第一章 四節 異質なるものとの遭遇
結局、補習は夕方まで続いた。
山篠から『明日から始まるゴールデンウイークも補習だ』と宣告されたときは聖都市の教育機関に対して殺意を抱いたものである。
まだ五月とは言え暗くなるのは早く、街灯が道を照らし始めた頃、西城はラインに会った橋にさしかかっていた。

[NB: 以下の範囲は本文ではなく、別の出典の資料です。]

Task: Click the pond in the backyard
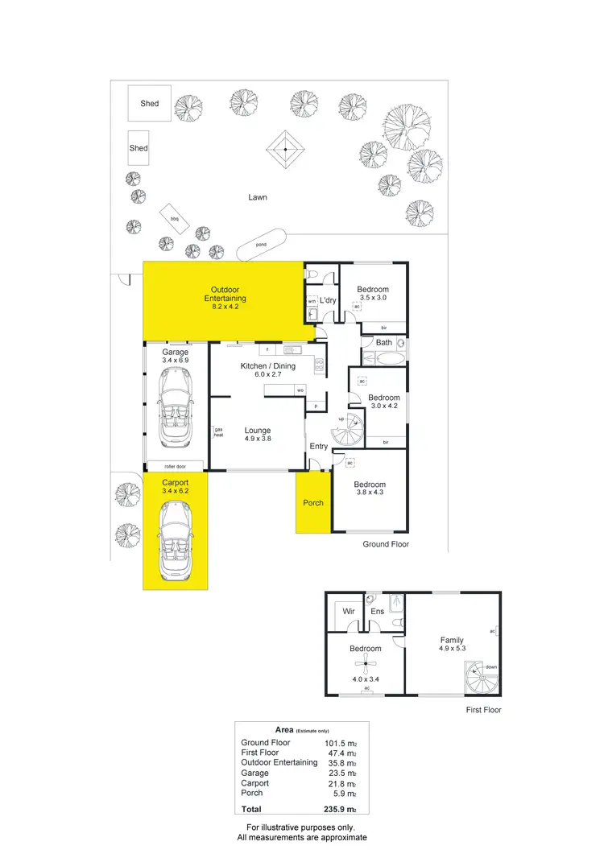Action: [261, 244]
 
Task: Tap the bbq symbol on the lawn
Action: [173, 218]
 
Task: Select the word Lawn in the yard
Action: [258, 197]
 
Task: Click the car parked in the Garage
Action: [176, 410]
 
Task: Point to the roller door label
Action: [176, 466]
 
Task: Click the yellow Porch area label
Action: [313, 503]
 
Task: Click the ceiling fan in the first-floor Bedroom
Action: [366, 664]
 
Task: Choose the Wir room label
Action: [350, 612]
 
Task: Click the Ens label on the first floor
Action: [377, 612]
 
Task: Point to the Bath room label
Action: [384, 343]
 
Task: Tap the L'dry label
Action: [328, 301]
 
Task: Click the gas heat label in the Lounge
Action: [217, 432]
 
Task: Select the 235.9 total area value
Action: [337, 809]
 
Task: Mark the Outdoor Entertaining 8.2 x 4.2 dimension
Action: [225, 307]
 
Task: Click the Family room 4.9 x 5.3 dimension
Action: [452, 650]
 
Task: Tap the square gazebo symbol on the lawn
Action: [285, 148]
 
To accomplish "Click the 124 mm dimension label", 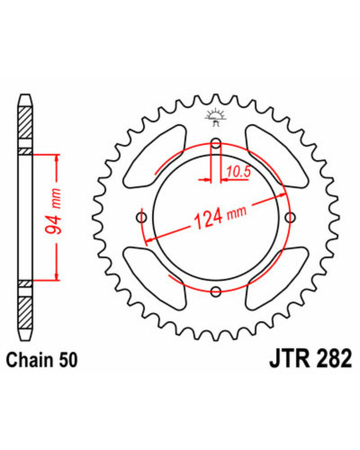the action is pos(220,216).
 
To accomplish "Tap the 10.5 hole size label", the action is pos(238,172).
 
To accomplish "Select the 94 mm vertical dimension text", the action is pos(53,212).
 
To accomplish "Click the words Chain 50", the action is pos(42,360).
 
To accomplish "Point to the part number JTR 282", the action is pos(310,359).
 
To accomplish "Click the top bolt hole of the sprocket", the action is pos(216,145).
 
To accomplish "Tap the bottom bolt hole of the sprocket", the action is pos(216,291).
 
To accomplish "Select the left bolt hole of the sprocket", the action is pos(141,217).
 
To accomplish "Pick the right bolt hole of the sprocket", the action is pos(290,217).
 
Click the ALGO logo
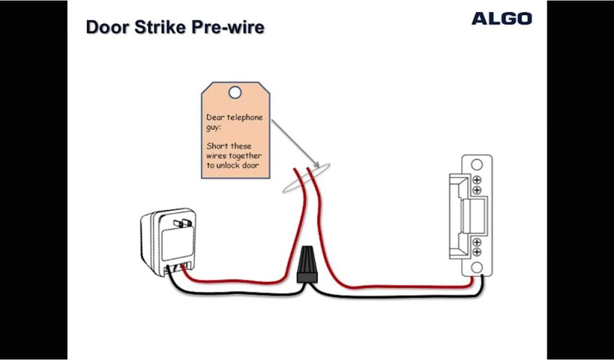pos(501,19)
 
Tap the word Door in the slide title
pos(107,27)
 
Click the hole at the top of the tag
pos(235,92)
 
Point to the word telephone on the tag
pos(245,118)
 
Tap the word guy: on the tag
pos(215,127)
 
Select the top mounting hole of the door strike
pos(477,164)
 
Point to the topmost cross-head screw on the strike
pos(477,180)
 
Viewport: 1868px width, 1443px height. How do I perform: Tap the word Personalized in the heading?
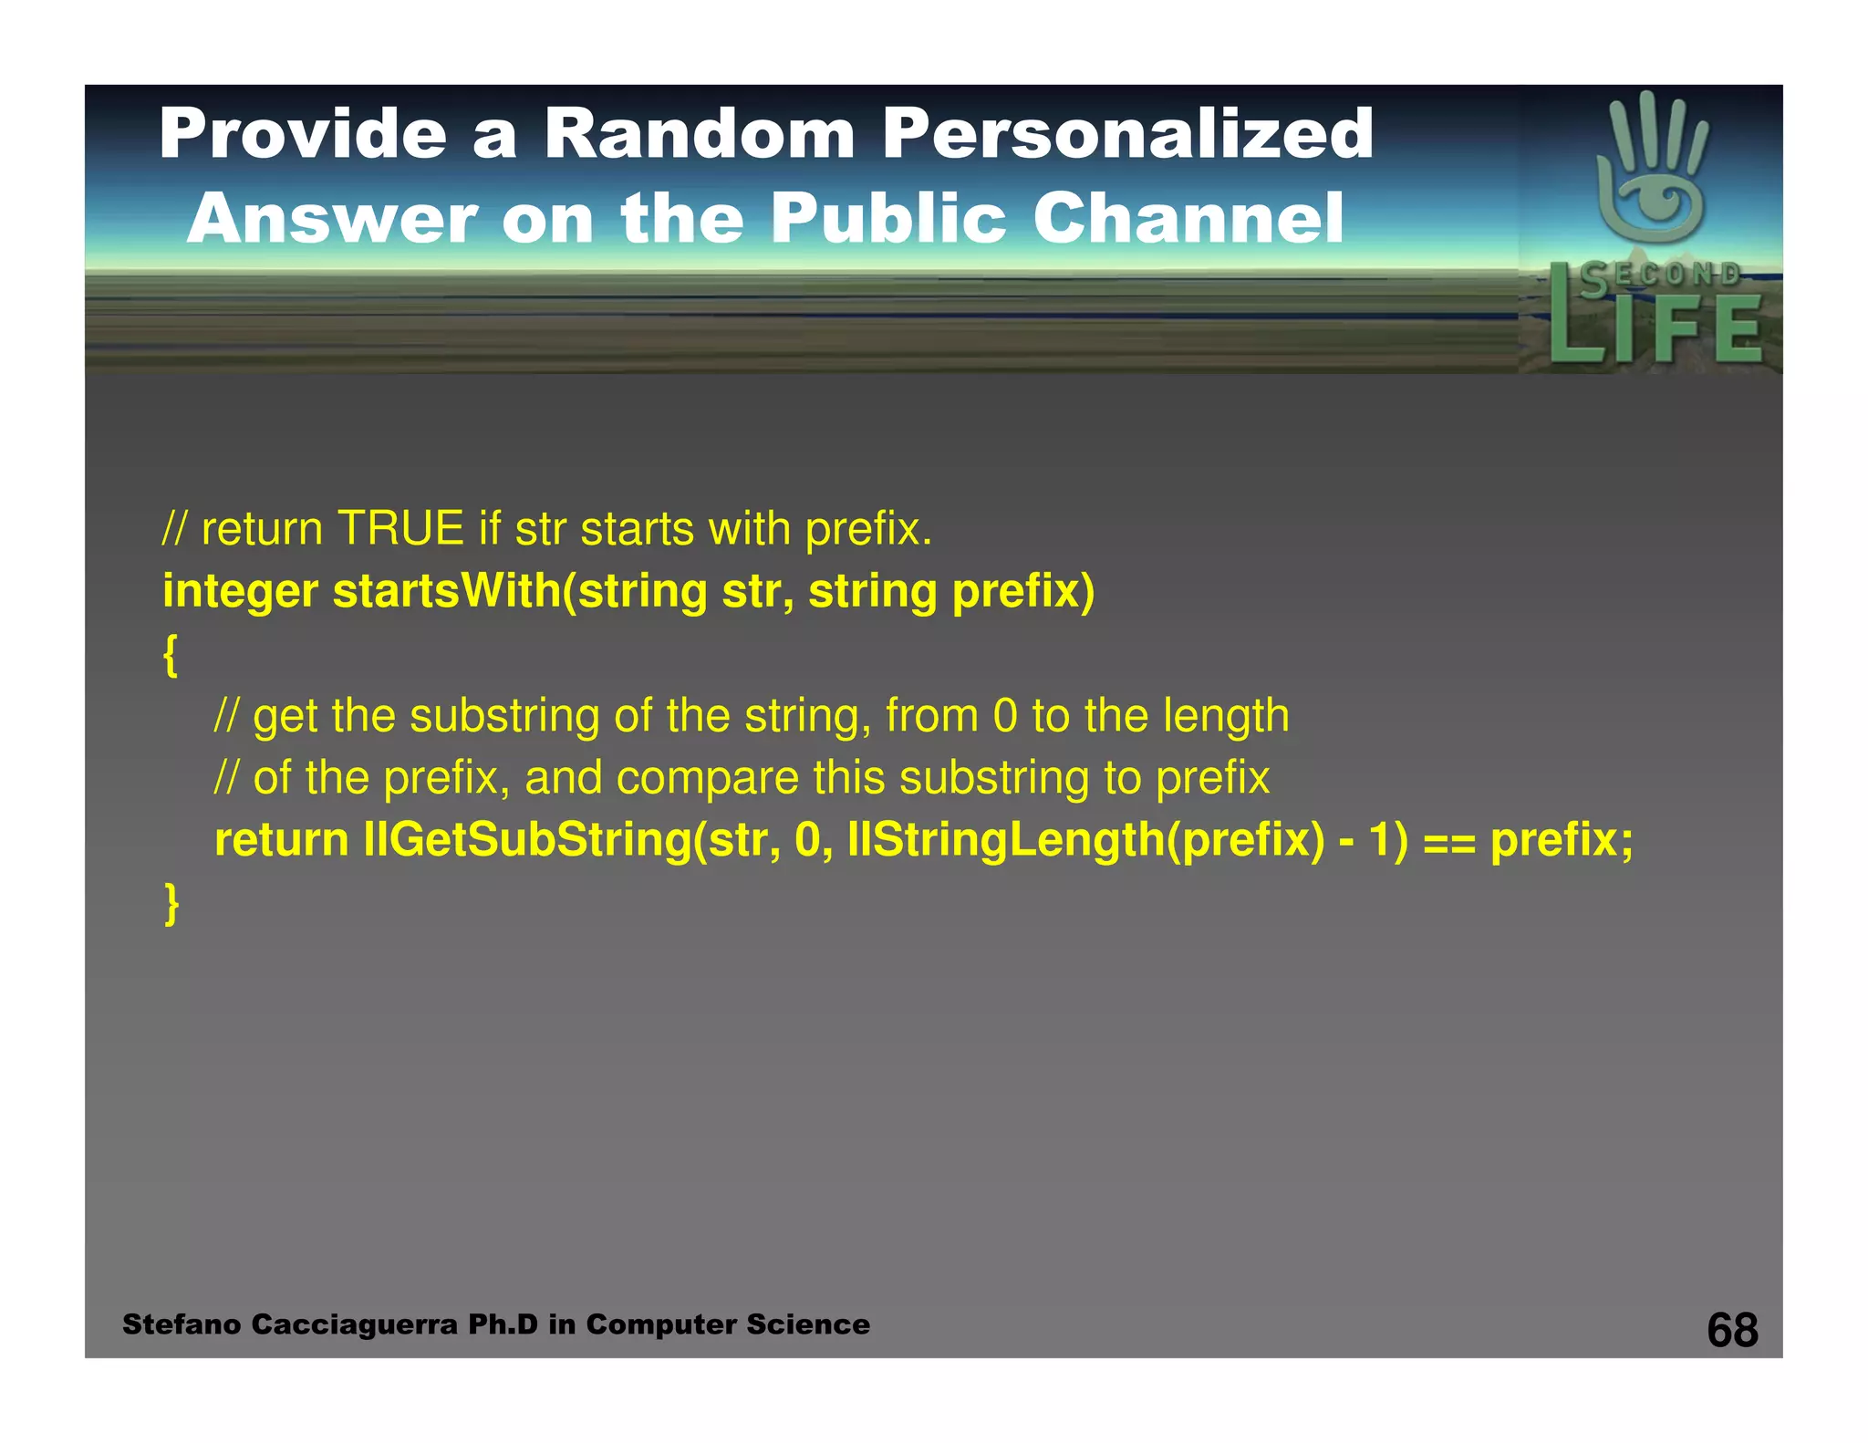pos(1127,134)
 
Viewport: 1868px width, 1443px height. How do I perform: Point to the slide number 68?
pos(1732,1330)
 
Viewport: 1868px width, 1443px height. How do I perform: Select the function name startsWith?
pos(447,591)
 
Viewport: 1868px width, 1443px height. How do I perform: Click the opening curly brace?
pos(171,655)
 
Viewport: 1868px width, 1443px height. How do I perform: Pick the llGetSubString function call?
pos(527,840)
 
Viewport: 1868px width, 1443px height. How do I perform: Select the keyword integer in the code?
pos(240,593)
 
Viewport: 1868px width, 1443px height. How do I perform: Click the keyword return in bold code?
pos(281,840)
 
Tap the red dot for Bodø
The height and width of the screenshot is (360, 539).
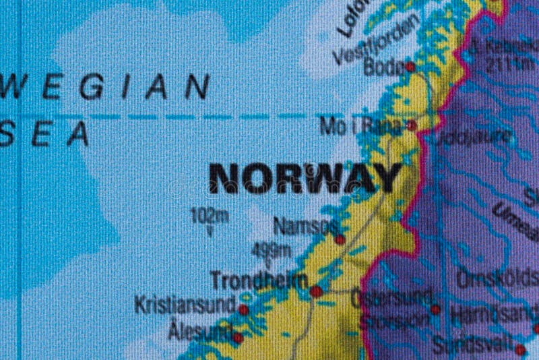(x=410, y=66)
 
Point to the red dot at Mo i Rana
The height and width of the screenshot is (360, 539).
(x=412, y=125)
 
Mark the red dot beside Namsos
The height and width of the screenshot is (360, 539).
(x=340, y=239)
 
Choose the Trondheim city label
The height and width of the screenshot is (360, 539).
(x=259, y=280)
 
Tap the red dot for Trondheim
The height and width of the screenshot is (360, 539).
(x=316, y=291)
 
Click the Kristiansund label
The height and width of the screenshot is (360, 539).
(x=185, y=305)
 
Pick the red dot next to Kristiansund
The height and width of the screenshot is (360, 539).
(x=243, y=309)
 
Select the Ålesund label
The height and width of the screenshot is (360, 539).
(x=199, y=332)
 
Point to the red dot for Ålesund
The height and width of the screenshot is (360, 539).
(x=237, y=338)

西城は浅いため息をつきつつ、果たしてファミレスでの自分の選択は正しかったのかと心に問いかける。
しかし、すぐに頭を振って考えるのを止めた。
過ぎてしまったことは仕方ない。今更、後悔しても遅いのだ。
西城はもう一度ため息をつき、歩を進めようとした。
「それは後悔によるため息か?勇気を出すことができなかったことを恥じているのか?」
それは男の声だった。西城は心を見透かされたその声を不快に感じる。
「……誰だお前」
街灯の当たらない暗がりから近づいてくる男に西城は警戒心を募らせた。近づくにつれ、男の容姿が明らかとなっていく。
黒髪に、現代では見慣れない藍色の着物。足には何も履いていない。あごに少々、髭を生やしているが、それが逆に風格を表している。
そして、何より特徴的だったのが腕だった。どう見ても左腕がないのだ。
西城は異質な格好の男を危険だと直感した。トラブルやケンカの類ではない、もっと別の何かだと。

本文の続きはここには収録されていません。